The United Nations created a 39-member advisory body to guide the world through governance issues around artificial intelligence, announced United Nations Secretary-General António Guterres Thursday.
Steve Wozniak, Elon Musk, and the world’s 500 top technologists called for a pause of advanced AI systems back in March to develop sufficient safeguards, sounding the alarm to take action for regulators around the world. The UN’s advisory body includes tech executives, government officials, and academics from around the world representing a broad array of interests.
“I have called for a global, multidisciplinary, multistakeholder conversation on the governance of AI so that its benefits to humanity – all of humanity – are maximized, and the risks contained and diminished,” said Secretary-General Guterres.
OpenAI’s chief technology officer Mira Murati, Sony CTO Hiroaki Kitano, Google senior vice president James Manyika, and Microsoft chief responsible AI officer Natasha Crampton will represent the larger tech companies along with other executives, state officials, and professors.

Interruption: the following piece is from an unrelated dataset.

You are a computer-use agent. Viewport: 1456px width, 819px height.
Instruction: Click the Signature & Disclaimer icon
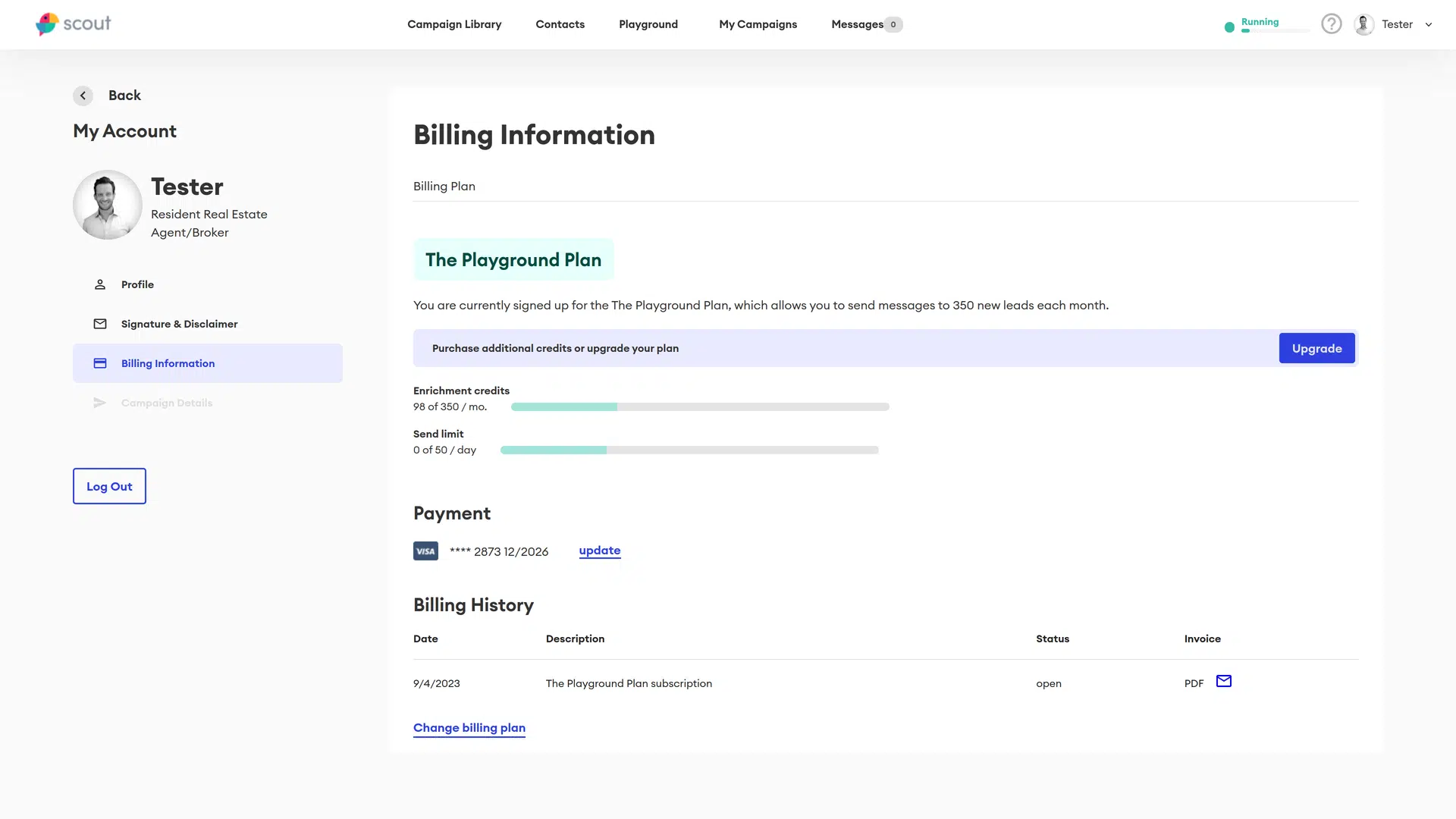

The AI Advisory Body’s immediate tasks are building a global consensus on risks and challenges, helping harness AI to meet sustainable development goals, and strengthening international cooperation on the governance of this new technology.
Government officials from the United States, Korea, and Kenya will help the body advise the world on AI governance. Professors and academics from Cambridge, Stanford, the University of Tokyo and more will be advising the body.
ChatGPT burst onto the market last year showing people that the future of artificial intelligence is already here. The advancement of large language models and neural networks has been quick with Microsoft already reaping the rewards in earnings. Regulators have scrambled globally to understand what this AI can do, and what safeguards should be in place.
The first meeting of the body is slated to take place Friday.